Why the definition of Personal Data Could Break AI Compliance

Share This Article

The relationship between AI, personal data, and the GDPR is under intense scrutiny — and an upcoming judgment from the Court of Justice of the European Union (CJEU) could redefine how businesses approach compliance with substantial positive or negative effects, depending on the outcome.

In early September 2025, the Court will rule in the Single Resolution Board v. EDPS case, a decision that could reshape the legal meaning of personal data and its application to AI governance.

Moving Beyond the “Anything Identifiable” Standard

Under rigid and not realistic (in my view) interpretations, almost any data that could theoretically be linked to an individual is considered personal data under the GDPR. This broad approach does not reflect the actual circumstances and creates practical challenges for AI systems, particularly General Purpose AI (GPAI) models trained on vast, unstructured datasets.

A growing body of legal reasoning — supported by Recital 26 of the GDPR and past CJEU judgments (Breyer, Scania, IAB Europe) — suggests a more targeted test:

Personal data should be assessed in light of whether the specific controller or processor has lawful and realistic means to identify an individual.
If a recipient lacks the technical or legal capability to perform identification, the data may not be considered personal from their perspective, even if the original controller could.

This relative identifiability approach has been endorsed by the Advocate General in the SRB case, who noted that pseudonymized data can fall outside the scope of the GDPR for recipients when re-identification is virtually impossible.

Why This Matters for AI and Personal Data

Large-scale AI training frequently involves data scraped from the web — text, images, and other content that may refer to real people. Under the “absolute” approach, any trace of such information would trigger GDPR compliance obligations, including rights of access, correction, and deletion. For AI providers, this can become an unmanageable task.

By contrast, a relative approach recognises that AI developers may work with data they cannot, in practice, link to a living individual. If they can show that they lack the ability to identify anyone and have implemented safeguards to prevent re-identification, the training data may not be classified as personal data in the first place.
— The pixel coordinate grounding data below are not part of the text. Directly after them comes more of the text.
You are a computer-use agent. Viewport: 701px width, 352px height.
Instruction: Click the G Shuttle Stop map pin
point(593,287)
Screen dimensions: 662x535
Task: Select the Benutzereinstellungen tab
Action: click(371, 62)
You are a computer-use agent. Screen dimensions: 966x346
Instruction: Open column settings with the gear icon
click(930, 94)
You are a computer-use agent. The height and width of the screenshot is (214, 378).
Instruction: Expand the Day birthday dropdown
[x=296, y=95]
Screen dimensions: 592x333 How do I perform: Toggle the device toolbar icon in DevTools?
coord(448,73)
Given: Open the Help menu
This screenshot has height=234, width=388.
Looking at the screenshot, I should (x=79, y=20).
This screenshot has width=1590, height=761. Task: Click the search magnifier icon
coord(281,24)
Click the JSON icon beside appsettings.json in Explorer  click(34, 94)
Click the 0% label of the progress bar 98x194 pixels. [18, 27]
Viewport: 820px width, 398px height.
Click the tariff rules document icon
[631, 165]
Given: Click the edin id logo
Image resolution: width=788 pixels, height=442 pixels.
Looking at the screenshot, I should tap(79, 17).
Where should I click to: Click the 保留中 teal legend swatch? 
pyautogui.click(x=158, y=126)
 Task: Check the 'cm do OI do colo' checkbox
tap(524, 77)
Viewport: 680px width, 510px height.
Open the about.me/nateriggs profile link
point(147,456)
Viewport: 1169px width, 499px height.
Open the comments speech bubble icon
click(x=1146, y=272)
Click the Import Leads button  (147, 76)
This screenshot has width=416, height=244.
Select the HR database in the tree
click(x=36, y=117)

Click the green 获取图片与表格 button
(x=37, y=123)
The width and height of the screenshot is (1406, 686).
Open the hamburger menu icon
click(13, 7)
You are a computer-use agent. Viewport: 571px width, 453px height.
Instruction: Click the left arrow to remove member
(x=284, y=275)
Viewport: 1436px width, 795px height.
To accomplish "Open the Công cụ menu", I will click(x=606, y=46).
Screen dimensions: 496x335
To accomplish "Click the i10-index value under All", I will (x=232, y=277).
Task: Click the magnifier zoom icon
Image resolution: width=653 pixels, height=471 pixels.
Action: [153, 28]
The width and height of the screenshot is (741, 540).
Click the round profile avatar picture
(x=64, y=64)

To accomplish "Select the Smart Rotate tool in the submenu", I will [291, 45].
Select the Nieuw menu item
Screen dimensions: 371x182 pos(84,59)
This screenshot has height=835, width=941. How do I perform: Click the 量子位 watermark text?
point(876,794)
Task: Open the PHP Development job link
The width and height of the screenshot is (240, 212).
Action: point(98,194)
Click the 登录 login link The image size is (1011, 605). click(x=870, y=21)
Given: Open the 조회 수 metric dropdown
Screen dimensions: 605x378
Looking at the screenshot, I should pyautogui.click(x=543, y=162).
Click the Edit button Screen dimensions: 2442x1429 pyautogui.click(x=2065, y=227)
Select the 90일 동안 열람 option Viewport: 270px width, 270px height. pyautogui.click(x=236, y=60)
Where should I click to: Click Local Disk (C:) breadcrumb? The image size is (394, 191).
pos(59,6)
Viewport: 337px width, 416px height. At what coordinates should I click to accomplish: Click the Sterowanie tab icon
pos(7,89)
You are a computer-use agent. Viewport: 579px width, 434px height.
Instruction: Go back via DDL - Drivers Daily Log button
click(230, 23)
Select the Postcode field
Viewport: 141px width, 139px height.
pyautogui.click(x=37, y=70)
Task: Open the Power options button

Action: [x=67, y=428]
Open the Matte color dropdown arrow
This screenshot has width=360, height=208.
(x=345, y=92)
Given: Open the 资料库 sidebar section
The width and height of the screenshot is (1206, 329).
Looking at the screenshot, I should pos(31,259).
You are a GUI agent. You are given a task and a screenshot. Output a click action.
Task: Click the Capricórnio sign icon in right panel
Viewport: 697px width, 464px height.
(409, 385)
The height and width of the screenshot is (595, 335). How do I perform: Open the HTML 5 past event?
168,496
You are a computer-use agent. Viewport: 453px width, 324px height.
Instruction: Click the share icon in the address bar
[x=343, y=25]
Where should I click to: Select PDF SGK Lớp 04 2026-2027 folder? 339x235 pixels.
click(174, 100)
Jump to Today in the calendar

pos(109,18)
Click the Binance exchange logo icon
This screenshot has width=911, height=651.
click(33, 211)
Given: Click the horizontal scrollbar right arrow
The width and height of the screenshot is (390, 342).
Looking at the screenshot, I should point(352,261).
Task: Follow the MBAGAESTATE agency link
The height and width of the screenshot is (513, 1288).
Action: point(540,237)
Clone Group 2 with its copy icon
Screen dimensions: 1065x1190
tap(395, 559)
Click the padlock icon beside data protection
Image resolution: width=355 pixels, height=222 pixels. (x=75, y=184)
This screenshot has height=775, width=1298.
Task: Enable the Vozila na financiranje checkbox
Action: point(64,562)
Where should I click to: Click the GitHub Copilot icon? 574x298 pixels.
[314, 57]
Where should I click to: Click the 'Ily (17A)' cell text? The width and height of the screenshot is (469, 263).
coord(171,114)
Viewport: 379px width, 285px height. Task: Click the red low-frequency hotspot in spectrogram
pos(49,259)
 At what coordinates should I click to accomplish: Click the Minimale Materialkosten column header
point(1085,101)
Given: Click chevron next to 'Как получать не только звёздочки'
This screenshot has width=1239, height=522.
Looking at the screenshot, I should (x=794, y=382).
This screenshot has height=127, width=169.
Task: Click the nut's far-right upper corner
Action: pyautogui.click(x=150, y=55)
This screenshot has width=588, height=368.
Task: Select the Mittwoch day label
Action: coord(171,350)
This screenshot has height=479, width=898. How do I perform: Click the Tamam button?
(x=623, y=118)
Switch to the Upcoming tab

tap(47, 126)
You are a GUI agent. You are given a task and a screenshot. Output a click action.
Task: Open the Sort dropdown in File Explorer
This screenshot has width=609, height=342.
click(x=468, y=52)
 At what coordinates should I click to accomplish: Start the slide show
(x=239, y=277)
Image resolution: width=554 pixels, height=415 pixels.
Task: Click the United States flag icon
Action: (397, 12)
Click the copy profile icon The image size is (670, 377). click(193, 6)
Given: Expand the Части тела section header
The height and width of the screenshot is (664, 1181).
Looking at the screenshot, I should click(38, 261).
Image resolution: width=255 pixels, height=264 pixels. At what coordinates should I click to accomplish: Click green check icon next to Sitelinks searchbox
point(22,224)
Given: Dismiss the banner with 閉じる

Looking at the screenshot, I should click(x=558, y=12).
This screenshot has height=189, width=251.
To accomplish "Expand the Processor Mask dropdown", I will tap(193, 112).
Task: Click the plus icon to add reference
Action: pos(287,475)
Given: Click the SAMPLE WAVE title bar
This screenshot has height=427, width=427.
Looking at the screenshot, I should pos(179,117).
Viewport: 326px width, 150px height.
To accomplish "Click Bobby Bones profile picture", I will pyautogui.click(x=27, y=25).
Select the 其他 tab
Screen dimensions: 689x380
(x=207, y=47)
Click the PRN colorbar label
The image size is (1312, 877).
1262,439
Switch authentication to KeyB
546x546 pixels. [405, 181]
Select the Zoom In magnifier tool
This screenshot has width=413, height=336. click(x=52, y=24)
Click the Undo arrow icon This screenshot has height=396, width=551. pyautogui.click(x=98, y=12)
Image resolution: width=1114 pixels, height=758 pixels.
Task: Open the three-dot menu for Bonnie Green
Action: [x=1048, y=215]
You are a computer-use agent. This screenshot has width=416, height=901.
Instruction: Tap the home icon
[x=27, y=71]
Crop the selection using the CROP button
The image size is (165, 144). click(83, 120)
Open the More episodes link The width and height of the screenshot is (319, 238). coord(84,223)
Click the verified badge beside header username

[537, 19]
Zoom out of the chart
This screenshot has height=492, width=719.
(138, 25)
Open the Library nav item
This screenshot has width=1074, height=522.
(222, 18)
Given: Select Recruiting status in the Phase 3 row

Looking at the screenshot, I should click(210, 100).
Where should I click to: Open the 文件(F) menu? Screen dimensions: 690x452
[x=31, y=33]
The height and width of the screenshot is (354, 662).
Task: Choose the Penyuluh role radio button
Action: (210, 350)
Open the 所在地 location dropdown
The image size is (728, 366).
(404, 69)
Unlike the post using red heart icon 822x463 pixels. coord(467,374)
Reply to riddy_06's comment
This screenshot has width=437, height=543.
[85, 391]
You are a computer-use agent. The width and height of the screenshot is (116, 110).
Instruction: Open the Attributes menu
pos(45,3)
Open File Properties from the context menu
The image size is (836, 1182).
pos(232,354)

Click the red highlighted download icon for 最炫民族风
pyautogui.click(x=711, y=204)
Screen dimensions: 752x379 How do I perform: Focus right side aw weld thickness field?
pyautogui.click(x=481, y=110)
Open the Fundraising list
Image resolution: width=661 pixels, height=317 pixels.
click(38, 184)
The Memorisation Question in AI Models

One of the more contentious privacy issues for AI is memorisation — the fact that certain models, like large language models, can sometimes reproduce snippets from their training data. Critics argue that this proves the model “contains” personal data. Advocates for the relative view disagree, pointing out that the key test under the GDPR should be whether the AI provider can identify the person behind that data.

This doesn’t mean dismissing risks such as malicious attempts to extract information. Instead, it means acknowledging that AI outputs are generated through probabilistic pattern matching, not as direct retrievals from a structured personal data database.

Lessons from the SRB Case for AI Compliance

In the SRB case, data was heavily pseudonymized and aggregated before being shared. The recipient only saw grouped comments linked to random identifiers, without access to any keys for re-identification. The Advocate General found that this created a scenario where identifying an individual was virtually impossible.

For AI compliance, the same principles apply:

Apply pseudonymization to training data before ingestion.
Aggregate and transform identifiers so they cannot be reversed.
Ensure internal systems lack any functionality to re-link outputs to identifiable individuals.

These measures can help position AI providers within a compliance framework where certain datasets may fall outside the scope of personal data under the GDPR.

Balancing Privacy and Innovation in AI

Adopting a relative definition of personal data does not weaken privacy standards. Instead, it focuses GDPR protections where they are most needed and avoids applying burdensome rules where there is no realistic privacy risk.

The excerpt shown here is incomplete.